By George Hishmeh – Washington DC
The first nine months of US President Barack Obama’s tenure at the White House have been pregnant with thought-provoking ideas and commendable aspirations aimed at improving the tarnished US image and bringing the world closer together in every way possible — especially in the Middle East, where an unresolved Arab-Israeli conflict has been simmering for more than 60 years. But there is increasing fear in Europe and the Arab world that Obama may fail to deliver on his potential.
"Trans-Atlantic relations are again clouded by doubts", the New York Times reported on the eve of a United States-European Union meeting in Washington this week. "Europe and the United States remain at least partly out of sync on Afghanistan, the Middle East, Iran and climate change".

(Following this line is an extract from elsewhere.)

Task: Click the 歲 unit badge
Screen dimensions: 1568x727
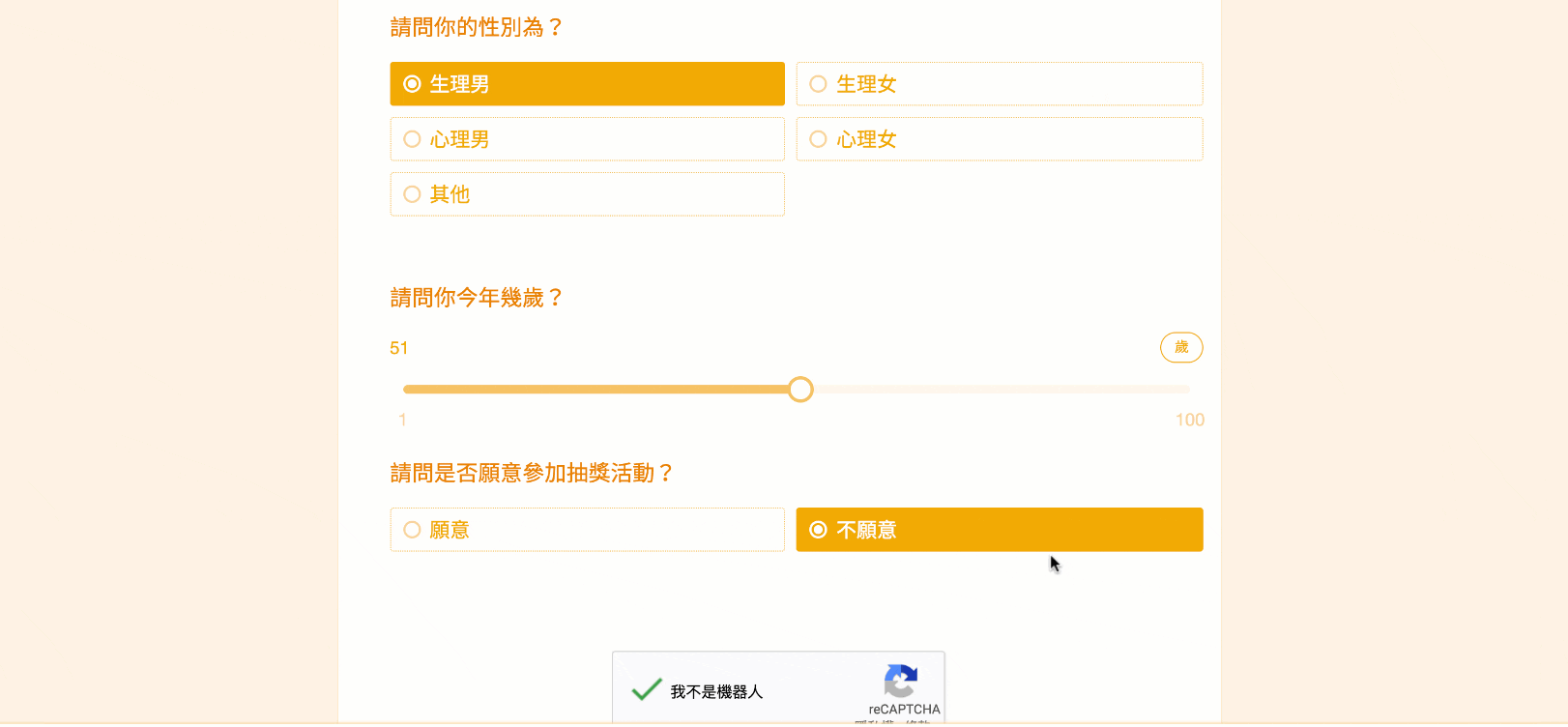Action: 1181,348
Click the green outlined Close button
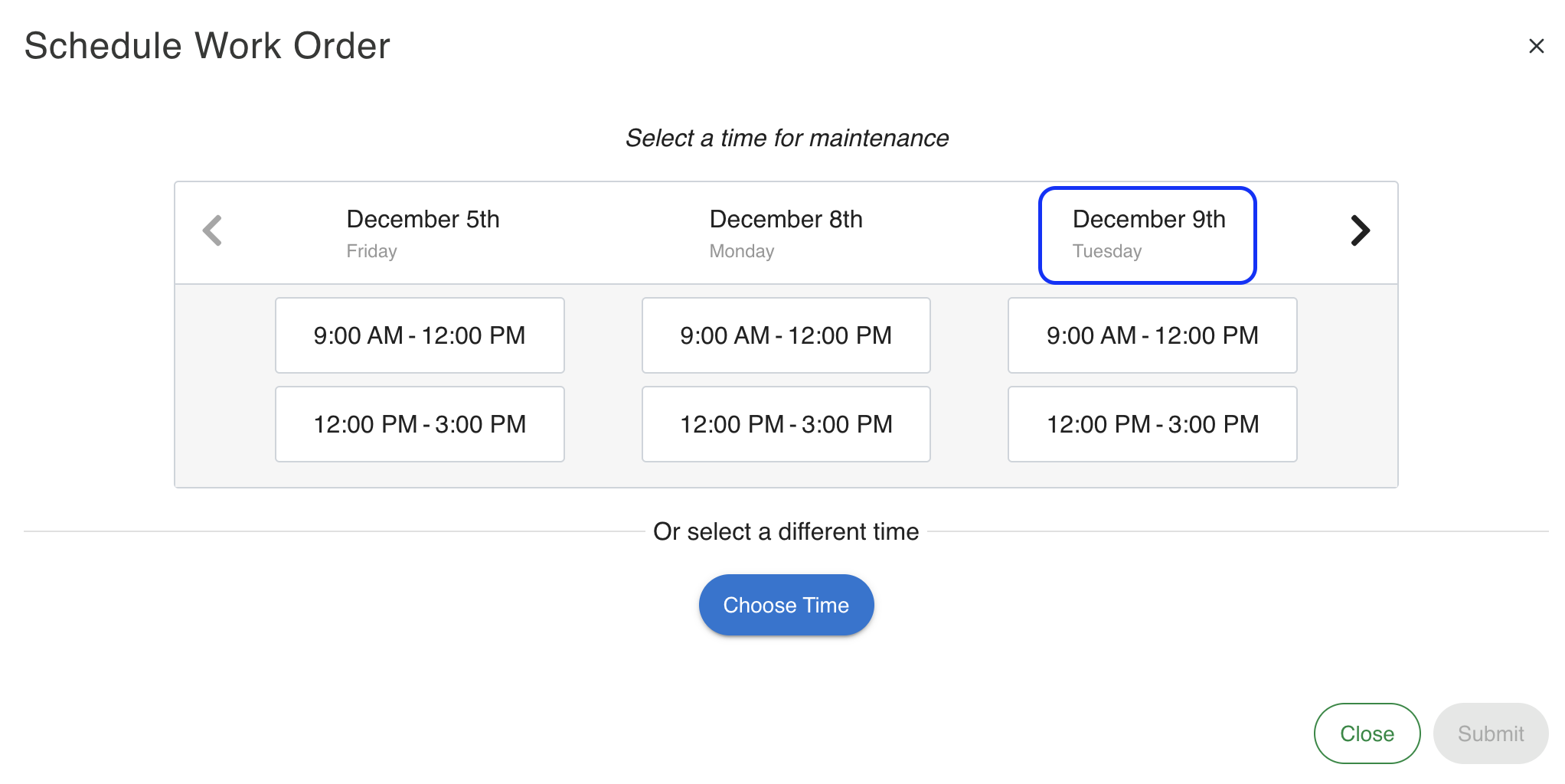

Coincidentally, Obama will next week be addressing major Jewish organizations in Washington. Many hope he will use the opportunity to put an end to the hesitation within his administration over the Palestinian-Israeli conflict. The signs so far are not encouraging.
US Secretary of State Hillary Rodham Clinton has caused mayhem this week with her inelegant pronouncements in the Middle East, a development which makes one wonder whether she realizes that she is no longer the senator from New York, having to cater to her large Jewish constituency there, but a senior official of the Obama administration, which is committed to a ‘new beginning’ with the Arab and Muslim worlds.
Arab anger was touched off by Clinton’s untimely and senseless statements, followed by immediate backtracking. Upon meeting with Israeli Prime Minister Benjamin Netanyahu, Clinton had praised him for making a proposal that she described as an ‘unprecedented’ gesture in the hope of starting peace negotiations with the Palestinians. It turned out, however, that his proposal would allow Israel to continue building 3,000 colony housing units on the occupied West Bank over the next nine months. It would also prevent international monitoring of its ‘ethnic cleansing’ of Occupied Jerusalem, where more than a quarter million Palestinians reside. How she failed to see the true nature of Netanyahu’s unpalatable offer is mind-boggling.
Hardly 24 hours had passed when she qualified her remarks to appease the Arab world. She said that Netanyahu’s offer fell short of the Obama administration’s position on the illegal colonies — which, in effect, does not differ from that of all past US administrations.
In turn, Palestinian National Authority President Mahmoud Abbas was this time the first Arab leader to reject the Israeli offer when he met Clinton in Abu Dhabi on her way back last week from a tumultuous trip to Pakistan, Israel and Morocco for a meeting with Arab foreign ministers.
How the Obama administration could once again lean so heavily on the hapless Palestinian leader, who had just recovered from an earlier ill-considered American move, is anybody’s guess.
Previously, Abbas had been pressured to support the shelving for several months consideration by the UN Human Rights Council of a blunt UN-commissioned report by Judge Richard Goldstone on the Israeli invasion of Gaza earlier this year. Israel and Hamas, the Palestinian organization in control of Gaza, were both accused of war crimes committed during the 23-day Israeli assault. A Palestinian and a widespread Arab outcry compelled Abbas to reverse his decision in order to expose Israeli brutality.
The report is now scheduled to be addressed by the UN General Assembly, which may refer it to the UN Security Council for action. In obvious reaction and encouraged by the Israeli lobby in the US, the US House of Representatives called for a non-binding resolution for Obama to oppose any endorsement of the Goldstone Commission’s report, a step that could cripple any UN action because of the US veto.
Wherever this tug-of-war leads, the mess, in part precipitated by Clinton, will land in Obama’s lap. But the American president may feel he cannot act alone because he needs all the support he can get to overcome his serious domestic problems relating to costly and divisive health care reform and rising unemployment.
On the other hand, Obama can take courageous steps when he addresses a convention of American Jewish groups and compel Israel to come to the negotiating table. After all, he needs to chalk up some major achievements in foreign policy, and winning Israeli compliance with American wishes is one way this could be achieved. Failing this, both Israel and Palestine will lose in the long run, since the deadlock could lead to another Palestinian intifada (uprising) or precipitate a one-state solution.
– George S. Hishmeh is a Washington-based columnist. He contributed this article to PalestineChronicle.com.